An exhibition titled Institute of Fear — Science of a Haunted House was opened to the public yesterday at the National Taiwan Science Education Center in Taipei.
The exhibition tour starts off in a pleasant household setting, but visitors soon find themselves in a haunted house with dank passageways, filled with unexpected and spooky surprises waiting to spring out at them at the next corner, coming from the living room, the bedroom, bathroom or even the kitchen.
The exhibition is a collaborative work created by Japan’s Fuji Television Network and the National Museum of Emerging Science and Innovation, and was brought to the center yesterday for a three-month period until Sept. 2.
The tour includes a sequence of four exhibition areas — the “experience” area stimulates people’s fear by leading them through a haunted house setting filled with scary interactive devices, while the “learning” area explains the scientific theories behind the emotion, such as why people feel scared, how they react, the relation between memory and fear experiences, and how to control your fear.

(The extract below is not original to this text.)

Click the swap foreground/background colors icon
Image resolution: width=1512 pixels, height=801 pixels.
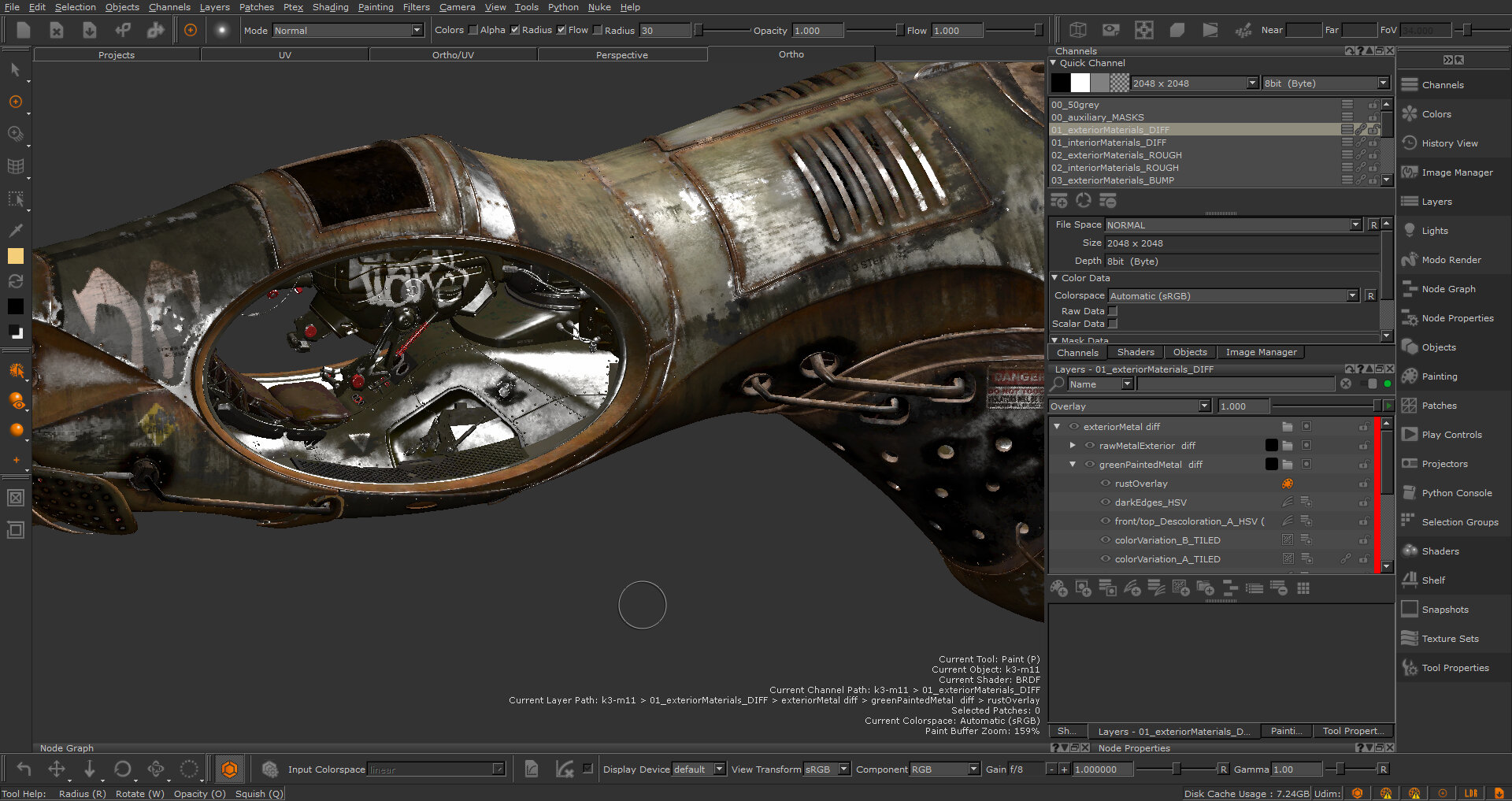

The “observation” area allows visitors to observe other visitors getting scared in the haunted house, and the “experiment” area provides a hands-on opportunity for visitors to control the devices to scare other people.
“People tend to often have feelings of fear, which is an inevitable emotion that we inherited from birth. The exhibition utilizes devices made with the latest technology and the applied situational factors that produce fear in the settings, to give the visitors the scariest possible experience,” the center said, quoting the words from the curator at Fuji Television Network.
Other than the excitement of being scared and scaring other people, the exhibition also reveals the scientific explanations behind people’s fears, the center’s director Chu Nan-shyan (朱楠賢) said, adding that this blend allows the exhibition to provide an unique experience with educational meaning to the visitors.